The dividend cutter many investors remember most is General Electric (NYSE:GE). The industrial conglomerate slashed its payday from 31 cents a quarter to 10 cents a quarter in 2009 — a 68% slash in dividends that has not been replaced. InvestorPlace author Jim Woods recently compiled a more recent list of 17 dividend disappointments of 2012, including KB Home (NYSE:KBH) and Noble Energy (NYSE:NE).
Other dividend cutters who aren’t as well publicized are companies where volatile payments are common and thus not as noteworthy.
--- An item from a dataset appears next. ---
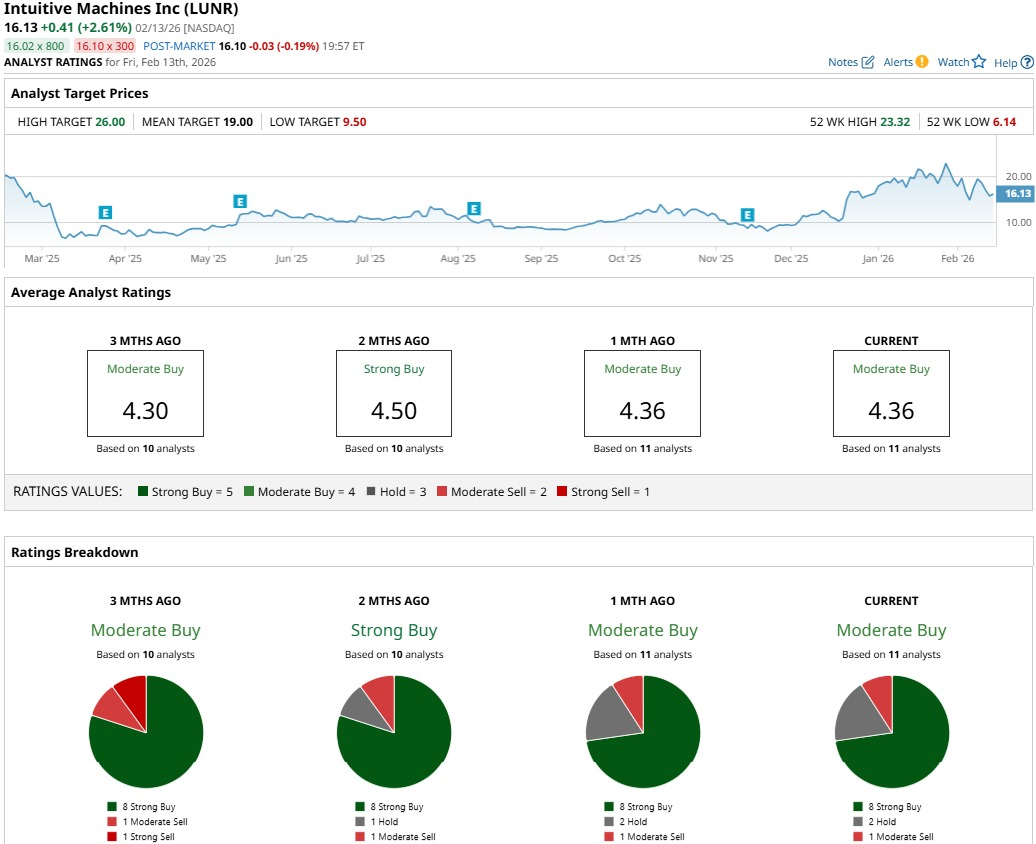The width and height of the screenshot is (1036, 844).
Task: Click the Alerts link
Action: coord(898,62)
These often are players in the mREIT space like Annaly Capital (NYSE:NLY), which has seen its payout slump 75 cents quarterly in 2009 to 55 cents now, or shipping stocks like Frontline (NYSE:FRO), which paid a peak dividend of $3 in 2008 and just 2 cents last September before killing payments altogether.
How do you protect your income? For starters, make sure you examine the distribution history of a stock carefully before even investing. And once you’re in, pay attention to cash flows and earnings history to prevent having your pocket picked by these dividend cutters. I recommend a simple calculation involving the dividend payout ratio. In short, if a company starts to pay out significantly more in dividends than it does in earnings per share, warning bells should go off. After all, how can stock afford a $2.50 annual dividend per share when its earnings are only $1.50? The math just doesn’t work — and a cut could be looming.
As for dividend misers, the earnings history and dividend payout ratio are equally important. If a company is throwing off profits significantly higher than their dividend, you have to wonder what they are doing with that cash if they’re not paying you. A small-cap growth stock has a good excuse for paying only 10% of its earnings back to shareholders via dividends — or even not having a dividend at all — if management is investing in growth. But a large-cap stock that’s hoarding cash — I’m looking at you, Google (NASDAQ:GOOG) — for no reason isn’t giving you the value you deserve.